Comment utiliser cette checklist
Contrairement au rétroplanning (qui organise les mois de préparation), la checklist sert de filet de sécurité : on la passe en revue à intervalles réguliers, et systématiquement dans les deux dernières semaines. Chaque ligne cochée est un risque éliminé.
Ajoutez vos points spécifiques au fur et à mesure : chaque événement a ses particularités (animations surprises, prestataires inhabituels, contraintes du lieu), et c'est précisément ce qui ne figure dans aucun modèle générique qui cause les oublis.
Les vérifications que tout le monde oublie
Dans les dossiers réels, les oublis reviennent toujours aux mêmes endroits :
- Les repas des prestataires (le DJ et le photographe dînent aussi).

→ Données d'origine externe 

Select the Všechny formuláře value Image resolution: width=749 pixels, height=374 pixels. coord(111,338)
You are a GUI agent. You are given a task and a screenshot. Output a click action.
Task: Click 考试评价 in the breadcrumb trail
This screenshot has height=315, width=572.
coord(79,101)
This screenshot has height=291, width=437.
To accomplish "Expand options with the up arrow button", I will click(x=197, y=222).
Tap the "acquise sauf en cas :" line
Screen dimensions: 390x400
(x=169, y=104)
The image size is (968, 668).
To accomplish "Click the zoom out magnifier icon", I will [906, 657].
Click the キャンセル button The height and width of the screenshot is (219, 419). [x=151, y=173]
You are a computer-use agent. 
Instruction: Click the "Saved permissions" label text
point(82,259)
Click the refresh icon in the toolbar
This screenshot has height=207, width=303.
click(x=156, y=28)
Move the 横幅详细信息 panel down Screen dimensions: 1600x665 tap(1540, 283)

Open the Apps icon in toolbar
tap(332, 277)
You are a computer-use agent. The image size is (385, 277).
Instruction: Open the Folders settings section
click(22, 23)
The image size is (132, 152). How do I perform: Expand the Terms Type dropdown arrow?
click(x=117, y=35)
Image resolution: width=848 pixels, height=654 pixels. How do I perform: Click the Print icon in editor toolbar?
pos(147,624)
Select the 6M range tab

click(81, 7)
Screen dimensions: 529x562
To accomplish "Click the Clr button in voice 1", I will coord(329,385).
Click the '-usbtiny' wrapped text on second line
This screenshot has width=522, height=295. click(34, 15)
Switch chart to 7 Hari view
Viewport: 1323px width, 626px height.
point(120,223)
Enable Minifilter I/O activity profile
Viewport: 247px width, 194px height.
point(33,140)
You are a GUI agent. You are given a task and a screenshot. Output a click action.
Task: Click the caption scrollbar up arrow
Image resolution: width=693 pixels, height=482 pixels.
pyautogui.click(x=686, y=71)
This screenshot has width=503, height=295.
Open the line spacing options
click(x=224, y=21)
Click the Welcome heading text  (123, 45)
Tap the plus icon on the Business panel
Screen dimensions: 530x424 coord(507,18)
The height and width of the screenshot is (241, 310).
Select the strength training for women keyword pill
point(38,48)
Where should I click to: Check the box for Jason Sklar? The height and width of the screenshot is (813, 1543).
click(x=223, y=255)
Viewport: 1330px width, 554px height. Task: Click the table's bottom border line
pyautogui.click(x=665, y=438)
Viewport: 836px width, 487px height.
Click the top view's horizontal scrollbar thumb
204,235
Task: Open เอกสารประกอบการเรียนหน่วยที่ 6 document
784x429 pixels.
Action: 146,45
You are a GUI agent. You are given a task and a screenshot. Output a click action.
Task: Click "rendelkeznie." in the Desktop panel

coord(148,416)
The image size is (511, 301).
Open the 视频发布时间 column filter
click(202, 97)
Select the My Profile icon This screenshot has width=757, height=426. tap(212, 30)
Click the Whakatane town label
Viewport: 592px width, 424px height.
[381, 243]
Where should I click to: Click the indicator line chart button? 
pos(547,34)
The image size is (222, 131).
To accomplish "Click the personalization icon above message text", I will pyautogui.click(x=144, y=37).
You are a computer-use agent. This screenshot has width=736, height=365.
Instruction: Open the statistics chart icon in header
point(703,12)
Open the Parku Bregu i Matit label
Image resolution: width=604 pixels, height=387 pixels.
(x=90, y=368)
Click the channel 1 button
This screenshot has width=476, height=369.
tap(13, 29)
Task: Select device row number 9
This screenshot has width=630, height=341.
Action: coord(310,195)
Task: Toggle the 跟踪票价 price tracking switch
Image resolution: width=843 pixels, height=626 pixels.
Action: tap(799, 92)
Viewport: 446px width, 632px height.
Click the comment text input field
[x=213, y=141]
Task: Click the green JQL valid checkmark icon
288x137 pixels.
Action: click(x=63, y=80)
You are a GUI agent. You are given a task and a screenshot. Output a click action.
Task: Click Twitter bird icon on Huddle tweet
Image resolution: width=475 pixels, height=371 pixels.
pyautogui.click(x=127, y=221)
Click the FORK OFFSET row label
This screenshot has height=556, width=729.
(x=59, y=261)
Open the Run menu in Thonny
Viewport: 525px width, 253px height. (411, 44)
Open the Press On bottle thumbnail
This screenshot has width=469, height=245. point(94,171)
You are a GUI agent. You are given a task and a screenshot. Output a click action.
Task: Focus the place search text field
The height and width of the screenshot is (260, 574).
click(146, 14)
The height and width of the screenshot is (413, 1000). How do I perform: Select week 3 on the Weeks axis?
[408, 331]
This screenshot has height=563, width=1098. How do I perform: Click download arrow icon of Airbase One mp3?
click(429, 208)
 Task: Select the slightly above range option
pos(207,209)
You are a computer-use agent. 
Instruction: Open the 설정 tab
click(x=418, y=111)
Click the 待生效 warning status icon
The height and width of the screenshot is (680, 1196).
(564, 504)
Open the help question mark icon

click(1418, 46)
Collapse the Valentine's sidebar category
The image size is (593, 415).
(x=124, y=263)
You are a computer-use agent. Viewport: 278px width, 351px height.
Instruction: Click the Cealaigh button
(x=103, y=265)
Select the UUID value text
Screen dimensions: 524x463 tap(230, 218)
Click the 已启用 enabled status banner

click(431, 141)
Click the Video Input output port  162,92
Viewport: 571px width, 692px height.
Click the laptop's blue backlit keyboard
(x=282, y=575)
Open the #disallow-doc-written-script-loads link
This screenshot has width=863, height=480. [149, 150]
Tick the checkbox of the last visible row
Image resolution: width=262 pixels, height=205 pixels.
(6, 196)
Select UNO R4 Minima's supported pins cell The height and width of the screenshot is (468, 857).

- Le kit d'urgence : couture, pansements, chargeurs, double des alliances… non, pas le double des alliances — mais un anti-tache, oui.
- Le référent par prestataire le jour J (qui appelle qui en cas de retard ?).
- Les pourboires et soldes en espèces préparés à l'avance.
- L'après : récupération du matériel, état des lieux, remerciements.
De la checklist Excel à la checklist partagée
Le fichier fonctionne très bien en solo. Mais dès que la liste se partage — entre les mariés et leur wedding planner, ou entre vous et votre client — les versions divergent. La checklist en ligne règle le problème : une seule liste, une progression visible, et chacun coche ce qui le concerne.